I didn't mean to imply that there is a moral failing. I don't think people who are in poverty are at all at fault for being in that situation. Although I think there may be an intellectual failing of sorts in terms of "trained to do the wrong job".

There are a few cases of poverty:

A person's work isn't valuable, and they can be educated and made to do work that is more valuable.

There is a finite amount of valuable work, and too many people to sustainable do that work.

A person's work is valuable, but systematic factors force them into poverty or do not properly reward the work.

I'm assuming it is a combination of one and two. Birth control and poverty means fewer people born to fill the shrinking pool of needed labor. Education allows those who aren't able to do valuable work to learn how to do the more valuable work. I'm not assuming these people are bad or anything like that, just that it is either literally impossible for them to get ahead in life due to lack of need for labor or that they are held back by education.
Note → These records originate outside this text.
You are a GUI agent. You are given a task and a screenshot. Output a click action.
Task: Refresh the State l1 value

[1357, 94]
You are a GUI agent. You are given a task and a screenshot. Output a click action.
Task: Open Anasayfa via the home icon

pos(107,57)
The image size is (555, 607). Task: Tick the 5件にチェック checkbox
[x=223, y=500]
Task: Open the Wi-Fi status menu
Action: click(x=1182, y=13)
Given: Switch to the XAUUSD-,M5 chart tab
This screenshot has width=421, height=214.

If they need education, we should give it to them, along with all other support they need, and our investments as a society will pay off very well. If there just isn't enough labor demand, we have to give them assistance to live while also encouraging people not to have kids so that we don't have this problem in the future.

It has nothing to do with who these people are, it has everything to do with the work they are doing and the value that work provides to the larger society. Bagging groceries is not valuable enough to offset the costs of building and maintaining an apartment complex in the current economy. More and more, as machines make our labor worth less, people's jobs will be falling under this "line of value" unless they are moved to higher ground.